Natural Language Processing

Suggested Prerequisites



Word Tokenization

Word Tokenization also called as word segmentation is the process of dividing a string of written language into its component words. In English and many other languages using some form of Latin alphabet, space is a good approximation of a word divider.

However, we still can have problems if we only split by space to achieve the wanted results. Some English compound nouns are variably written and sometimes they contain a space. Mostly making use of a library to achieve the wanted results, is a good idea.

For example:

San Francisco is a beautiful city.

In the above sentence we can clearly see that if we consider San and Francisco as two different words then it totally changes the meaning of the word.

Sentence Tokenization

Sentence Tokenization also called as sentence segmentation is the process of dividing a string of written language into its component sentences. The idea here looks very simple. In English and some other languages, we can split apart the sentences wherever we see a punctuation mark. However, even in English, this problem is not trivial due to the use of full stop character for abbreviations. When processing plain text, tables of abbreviations that contain periods can help us to prevent incorrect assignment of sentence boundaries. In many cases, we make use of built-in libraries to do the job for us.

Directive 1:
Answer these about the tokenization text:
(a) What other name does it give for word tokenization?
(b) What example sentence does it use to show a problem with splitting by space?
(c) What does it say can help prevent incorrect assignment of sentence boundaries when processing plain text?
Directive 2: Copy the tokenization text word for word from "Word Tokenization also" up to and including "of the word.".
Use only the tokenization text, with no outside knowledge.

Data shown:
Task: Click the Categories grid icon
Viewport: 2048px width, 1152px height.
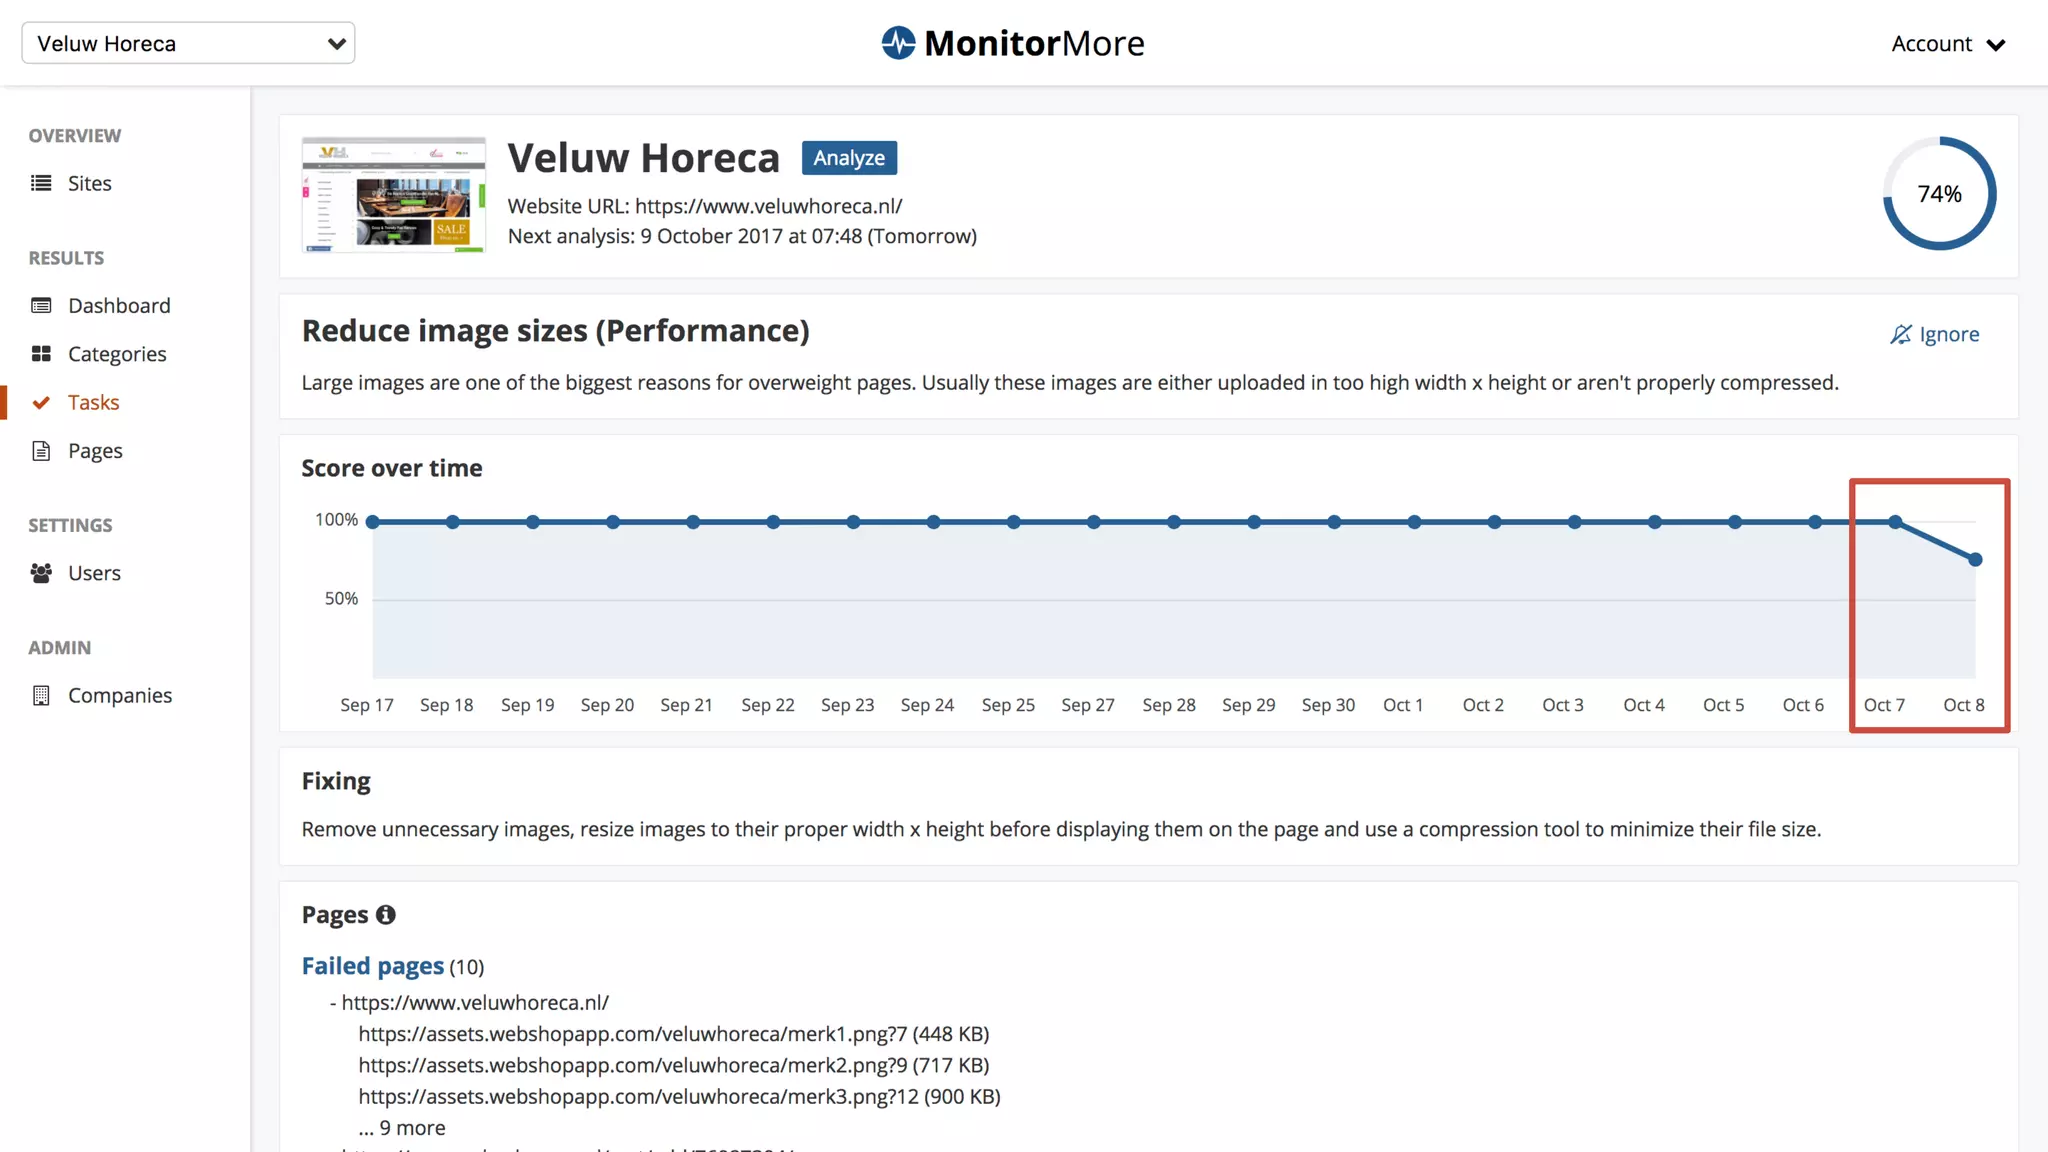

Correct output 1:
(a) Word segmentation.
(b) "San Francisco is a beautiful city."
(c) Tables of abbreviations that contain periods.

Correct output 2:
Word Tokenization also called as word segmentation is the process of dividing a string of written language into its component words. In English and many other languages using some form of Latin alphabet, space is a good approximation of a word divider.

However, we still can have problems if we only split by space to achieve the wanted results. Some English compound nouns are variably written and sometimes they contain a space. Mostly making use of a library to achieve the wanted results, is a good idea.

For example:

San Francisco is a beautiful city.

In the above sentence we can clearly see that if we consider San and Francisco as two different words then it totally changes the meaning of the word.